ÉNONCÉ DU PROBLÈME:
À partir du texte fourni, répondez à ces questions :
(a) Pendant combien d'années la Révolution française a-t-elle fait suspendre en Angleterre les lois protectrices de la sûreté individuelle ?
(b) De combien d'hommes se composait la force armée dont le ministère anglais a pu s'entourer à la suite de la révolution du vingt mars ?
(c) De qui était formée l'armée nouvelle créée en France à la suite de cette même révolution ?

─── TEXTE FOURNI

Et ce n’est pas seulement là où elles éclatent que les révolutions tendent à renforcer le pouvoir ; c’est, à la fois, partout où leur action se fait sentir. Une révolution qui éclaterait en Allemagne ferait prendre infailliblement en France de nouvelles mesures de sûreté. Une révolution qui éclaterait en France ne pourrait manquer de produire le même effet en Allemagne. Au point où en sont les choses, il est impossible qu’un gouvernement soit attaqué, sans qu’à l’instant même tous les autres ne prennent l’alarme et ne travaillent à accroître et à concentrer leurs moyens d’action. C’est ce qu’on a assez vu à l’occasion de la Révolution française. Cette révolution a fait faire presque partout au pouvoir des progrès pareils à ceux qu’il a faits en France. Elle a affaibli partout les garanties de la liberté : elle a fait suspendre, pendant sept ans, en Angleterre, les lois protectrices de la sûreté individuelle ; elle a mis dans les mains de plusieurs princes d’Allemagne assez de forces pour pouvoir renverser toutes les bornes imposées à leur autorité, et gouverner despotiquement leurs sujets ; enfin elle a fait prendre au système militaire et financier de toutes les puissances de l’Europe, de si prodigieux accroissements, qu’on ne sait comment la nation des industrieux ne succombe pas sous le double faix des armées et des impôts qui pèsent sur elle.

C’est surtout par les résultats de la révolution du vingt mars, qu’on peut juger combien une révolution opérée dans un État peut, dans les autres, accroître les forces du pouvoir et diminuer celles de la liberté. Cette révolution a augmenté le matériel du despotisme, non seulement en France, mais dans toute l’Europe. Tandis qu’en France elle a donné lieu à la création d’une armée nouvelle, mi-partie d’étrangers et de Français, à l’établissement de cours prévôtales, à la suspension des garanties constitutionnelles de la sûreté des personnes et de la liberté de la presse ; en Angleterre elle a mis le ministère à même de s’entourer d’une force armée de cent cinquante mille hommes, de suspendre l’acte d’habeas corpus, de défendre les assemblées publiques, et d’annuler ainsi, en quelque sorte, le droit de pétition, en un mot, de renverser presque de fond en comble la constitution du pays ; en Allemagne elle a donné une nouvelle consistance aux armées permanentes, elle a permis de retarder l’établissement de plusieurs constitutions particulières et celui de la confédération germanique, d’abolir les sociétés secrètes, d’éloigner des affaires publiques la plupart des hommes connus par leur attachement à la liberté, de supprimer plusieurs journaux populaires, d’entraver la circulation des idées libérales d’un État à un autre. Enfin elle a permis à la coalition de lever sur la France d’énormes contributions de guerre et d’y établir cette armée d’occupation qui pèse à la fois sur tous les hommes libres de l’Europe. Voilà les services qu’ont rendu au pouvoir les révolutionnaires du vingt mars : jamais hommes, il faut le dire, n’avaient mieux mérité du despotisme.

──────
─── BLOC DE DONNÉES

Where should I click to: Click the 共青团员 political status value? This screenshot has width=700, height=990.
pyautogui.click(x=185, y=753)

──────

RÉSULTAT DE LA TÂCHE:
(a) Pendant sept ans.
(b) De cent cinquante mille hommes.
(c) Elle était formée pour moitié d'étrangers et pour moitié de Français.